I'm not stressed about it, but when they do sort it out, it'll be damn nice to put that onto the Christmas Visa bill, especially considering the last minute trips to Disney and Sea world with the family in December.

CANFORGEN 221/16 RCN 052/16 071301Z DEC 16
SEA DUTY ALLOWANCE (SDA) VERIFICATION (REFIT) UPDATE
UNCLASSIFIED
REFS: A. CBI 205 
B. CFAO 205-25 
C: MARCORD 205-1 (CANCELLED 18 JUN 14) 
D: CANFORGEN 015/16 RCN 005/16 031427Z FEB 16 
1.	THE PURPOSE OF THIS CANFORGEN IS TO PROVIDE AN UPDATE ON THE ONGOING SEA DUTY ALLOWANCE (SDA) VERIFICATION (REFIT) AND TO PROVIDE FURTHER DIRECTION TO SERVING AND RETIRED PERSONNEL. IAW REF D THIS VERIFICATION ENCOMPASSES ONLY THOSE PERS WHO SERVED ABOARD AN HMC SHIP AFTER 01 SEP 2001 THAT WAS IN REFIT FOR GREATER THAN 180 DAYS 
2.	THE SDA (REFIT) VERIFICATION TEAMS HAVE IDENTIFIED OVER 4000 FILES OF PERS AFFECTED BY CHANGES TO THE POLICIES AT REF. ACTIVE SERVICE MEMBERS HAVE NOW BEEN REVIEWED AND PAY CORRECTION IS COMPLETED. PROGRESSING OF RELEASED MEMBER FILES I CURRENTLY UNDERWAY 
3.	THIS PROJECT IS EXPECTED TO BE COMPLETED BY END DEC 2016. CURRENTLY SERVING PERS WITH CONCERNS WRT THEIR COMPENSATION OR WHO BELIEVE THEY HAVE BEEN MISSED SHOULD CONSULT WITH THEIR PAY OFFICE IN JAN 2017. 
4.	TO ENSURE TIMELY RECEIPT OF ANY COMPENSATION, RETIRED PERSONNEL SHOULD CONTACT THE RELEASED PERSONNEL PAY OFFICE (RPPO) AT 1-800-773 -7705 TO VALIDATE THEIR BANKING INFORMATION AND TO SUBMIT ANY QUERIES ON COMPENSATION 
5.	QUESTIONS CONCERNING THIS PROCESS CAN BE DIRECTED THROUGH THE CHAIN OF COMMAND TO LCDR SUZANNE OTCHENASH, DIRECTOR PERSONNEL AND TRAINING 2-2,------ OR NAV P AND T 2-2-4, CWO BOB POTTER, -----

(Phone numbers redacted from section 5)


----------



## CountDC (10 Jan 2017)

contacted my pay office and got the initial reply that they know nothing, Ottawa was doing the audits and issuing the pay, don't know if they are done.  Sent copy of the canforgen and waiting for next reply.  The CBI was updated in 2007 and with a quick search couldn't find a copy from 2001 to see what the policy was.  No idea if I should be receiving anything as I haven't even been able to confirm what SDA I was paid.  Really wish I had my view access to CCPS so I could at least look that up.
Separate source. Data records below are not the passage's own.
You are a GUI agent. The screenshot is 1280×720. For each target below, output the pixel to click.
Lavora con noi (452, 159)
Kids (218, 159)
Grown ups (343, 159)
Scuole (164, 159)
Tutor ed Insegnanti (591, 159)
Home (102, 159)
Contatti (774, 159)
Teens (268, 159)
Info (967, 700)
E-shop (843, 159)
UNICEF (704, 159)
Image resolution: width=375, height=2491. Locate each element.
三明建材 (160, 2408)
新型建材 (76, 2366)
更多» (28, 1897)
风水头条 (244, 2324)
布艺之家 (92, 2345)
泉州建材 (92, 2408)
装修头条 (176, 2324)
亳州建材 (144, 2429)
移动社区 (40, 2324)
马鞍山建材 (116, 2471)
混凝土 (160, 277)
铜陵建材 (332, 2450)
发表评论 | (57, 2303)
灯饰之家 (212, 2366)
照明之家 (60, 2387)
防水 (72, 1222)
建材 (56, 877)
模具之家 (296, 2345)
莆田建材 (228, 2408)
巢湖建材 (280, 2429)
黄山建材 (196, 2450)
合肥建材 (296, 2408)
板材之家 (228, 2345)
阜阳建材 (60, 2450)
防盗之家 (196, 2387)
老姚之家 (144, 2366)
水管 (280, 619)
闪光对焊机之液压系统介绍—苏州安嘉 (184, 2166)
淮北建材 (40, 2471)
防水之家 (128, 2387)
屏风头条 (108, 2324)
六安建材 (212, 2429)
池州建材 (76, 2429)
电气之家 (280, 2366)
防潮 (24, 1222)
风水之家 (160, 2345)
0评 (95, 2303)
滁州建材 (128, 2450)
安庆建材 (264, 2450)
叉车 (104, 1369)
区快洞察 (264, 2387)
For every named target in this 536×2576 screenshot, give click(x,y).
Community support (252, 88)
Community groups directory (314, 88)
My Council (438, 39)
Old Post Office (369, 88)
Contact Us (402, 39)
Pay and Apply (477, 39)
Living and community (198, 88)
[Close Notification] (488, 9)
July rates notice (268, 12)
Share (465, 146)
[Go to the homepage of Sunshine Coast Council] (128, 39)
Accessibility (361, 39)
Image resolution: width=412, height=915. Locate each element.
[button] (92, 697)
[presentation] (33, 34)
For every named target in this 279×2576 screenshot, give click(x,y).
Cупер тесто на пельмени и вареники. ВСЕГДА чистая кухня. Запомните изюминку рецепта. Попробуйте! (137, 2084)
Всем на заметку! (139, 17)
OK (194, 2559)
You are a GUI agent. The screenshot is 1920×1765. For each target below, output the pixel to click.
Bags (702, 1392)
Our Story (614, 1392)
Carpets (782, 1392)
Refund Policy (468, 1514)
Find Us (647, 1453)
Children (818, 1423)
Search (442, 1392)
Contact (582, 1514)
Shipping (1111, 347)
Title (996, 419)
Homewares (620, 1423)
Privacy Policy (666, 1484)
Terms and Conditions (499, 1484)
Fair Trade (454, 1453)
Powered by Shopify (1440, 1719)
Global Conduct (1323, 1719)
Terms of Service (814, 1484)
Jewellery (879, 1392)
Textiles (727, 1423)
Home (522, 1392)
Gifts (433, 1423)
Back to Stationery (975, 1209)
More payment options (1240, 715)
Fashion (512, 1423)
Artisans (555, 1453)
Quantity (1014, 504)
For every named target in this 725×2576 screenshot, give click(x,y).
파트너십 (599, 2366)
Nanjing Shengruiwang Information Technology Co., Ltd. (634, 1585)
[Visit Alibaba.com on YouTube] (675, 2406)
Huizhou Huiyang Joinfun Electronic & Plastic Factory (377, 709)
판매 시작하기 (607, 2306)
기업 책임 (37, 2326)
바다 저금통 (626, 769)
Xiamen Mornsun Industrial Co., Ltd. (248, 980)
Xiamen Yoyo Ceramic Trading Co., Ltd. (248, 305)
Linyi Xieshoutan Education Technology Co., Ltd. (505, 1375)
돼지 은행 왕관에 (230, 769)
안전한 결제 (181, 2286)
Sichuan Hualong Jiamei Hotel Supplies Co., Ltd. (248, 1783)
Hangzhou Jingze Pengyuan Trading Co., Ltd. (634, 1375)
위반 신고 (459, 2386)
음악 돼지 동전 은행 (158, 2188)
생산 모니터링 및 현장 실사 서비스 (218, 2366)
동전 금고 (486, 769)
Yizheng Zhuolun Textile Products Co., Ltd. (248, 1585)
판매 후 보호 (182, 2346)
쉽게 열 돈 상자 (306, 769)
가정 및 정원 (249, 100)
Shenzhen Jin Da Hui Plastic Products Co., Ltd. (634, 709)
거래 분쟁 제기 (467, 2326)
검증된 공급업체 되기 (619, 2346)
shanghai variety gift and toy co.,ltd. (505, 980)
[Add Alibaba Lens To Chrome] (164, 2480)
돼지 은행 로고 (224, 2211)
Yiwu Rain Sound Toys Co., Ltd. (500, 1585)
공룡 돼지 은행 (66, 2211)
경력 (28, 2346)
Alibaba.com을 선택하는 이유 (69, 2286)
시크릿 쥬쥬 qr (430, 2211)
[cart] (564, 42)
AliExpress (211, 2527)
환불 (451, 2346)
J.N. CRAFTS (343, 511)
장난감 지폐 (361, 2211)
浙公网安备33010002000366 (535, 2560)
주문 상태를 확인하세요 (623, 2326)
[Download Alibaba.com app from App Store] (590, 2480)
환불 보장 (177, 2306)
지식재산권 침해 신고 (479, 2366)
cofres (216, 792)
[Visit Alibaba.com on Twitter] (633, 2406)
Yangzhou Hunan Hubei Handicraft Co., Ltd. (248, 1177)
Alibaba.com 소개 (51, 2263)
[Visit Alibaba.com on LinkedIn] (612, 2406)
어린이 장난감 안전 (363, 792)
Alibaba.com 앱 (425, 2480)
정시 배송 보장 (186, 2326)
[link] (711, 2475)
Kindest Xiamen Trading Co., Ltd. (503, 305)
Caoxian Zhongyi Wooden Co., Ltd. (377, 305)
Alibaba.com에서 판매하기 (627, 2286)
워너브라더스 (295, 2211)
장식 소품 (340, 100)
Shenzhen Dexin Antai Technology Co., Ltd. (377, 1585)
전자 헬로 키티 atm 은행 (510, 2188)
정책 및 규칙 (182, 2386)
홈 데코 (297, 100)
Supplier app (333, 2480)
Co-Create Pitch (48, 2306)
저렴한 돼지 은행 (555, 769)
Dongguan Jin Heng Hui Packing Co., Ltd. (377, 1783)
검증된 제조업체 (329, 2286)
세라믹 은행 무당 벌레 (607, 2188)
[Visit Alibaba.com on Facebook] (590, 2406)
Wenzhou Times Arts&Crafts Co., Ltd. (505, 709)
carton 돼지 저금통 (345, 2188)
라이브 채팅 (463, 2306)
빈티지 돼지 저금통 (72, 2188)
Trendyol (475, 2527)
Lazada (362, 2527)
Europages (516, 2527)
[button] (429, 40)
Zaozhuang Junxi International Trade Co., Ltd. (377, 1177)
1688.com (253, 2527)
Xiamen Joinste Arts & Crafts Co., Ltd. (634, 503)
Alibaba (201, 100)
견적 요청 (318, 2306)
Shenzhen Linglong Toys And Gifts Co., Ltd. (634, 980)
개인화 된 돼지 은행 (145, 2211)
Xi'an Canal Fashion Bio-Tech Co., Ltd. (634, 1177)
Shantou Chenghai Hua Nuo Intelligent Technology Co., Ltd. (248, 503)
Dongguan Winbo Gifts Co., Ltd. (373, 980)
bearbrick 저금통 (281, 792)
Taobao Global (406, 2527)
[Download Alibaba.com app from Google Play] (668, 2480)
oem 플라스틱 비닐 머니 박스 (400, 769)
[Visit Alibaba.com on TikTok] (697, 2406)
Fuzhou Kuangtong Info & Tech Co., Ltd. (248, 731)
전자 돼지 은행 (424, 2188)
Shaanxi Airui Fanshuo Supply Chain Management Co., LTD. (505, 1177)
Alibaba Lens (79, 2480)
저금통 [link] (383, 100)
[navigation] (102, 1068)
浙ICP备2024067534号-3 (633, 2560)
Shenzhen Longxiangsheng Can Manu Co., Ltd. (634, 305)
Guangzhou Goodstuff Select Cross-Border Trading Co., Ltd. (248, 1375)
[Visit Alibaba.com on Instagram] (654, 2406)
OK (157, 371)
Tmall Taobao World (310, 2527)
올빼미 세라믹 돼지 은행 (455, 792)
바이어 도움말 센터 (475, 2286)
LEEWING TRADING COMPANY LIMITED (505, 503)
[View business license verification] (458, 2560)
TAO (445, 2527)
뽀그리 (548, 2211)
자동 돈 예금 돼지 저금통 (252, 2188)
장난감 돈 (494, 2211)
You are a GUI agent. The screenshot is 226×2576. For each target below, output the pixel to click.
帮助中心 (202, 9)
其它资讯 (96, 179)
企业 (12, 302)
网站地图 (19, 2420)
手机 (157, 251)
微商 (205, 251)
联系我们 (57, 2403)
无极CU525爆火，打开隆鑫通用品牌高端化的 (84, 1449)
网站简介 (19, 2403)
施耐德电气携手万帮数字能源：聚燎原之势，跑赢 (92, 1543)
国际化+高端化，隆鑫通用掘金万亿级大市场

Maybe I was paid for the entire period already.


----------



## NavyShooter (9 May 2017)

As a follow up to this.

Paperwork submitted IAW CANFORGEN 221/16 first week back from leave in January.

Mid-May pay statement indicates that I am getting my SDA corrected to factor in the lost time for one refit.  

As well, my SDA bumps UP to 15+ year in the middle of that section, so I am getting 9+ months SDA (12 year) and the last few are being corrected to 15+ year. 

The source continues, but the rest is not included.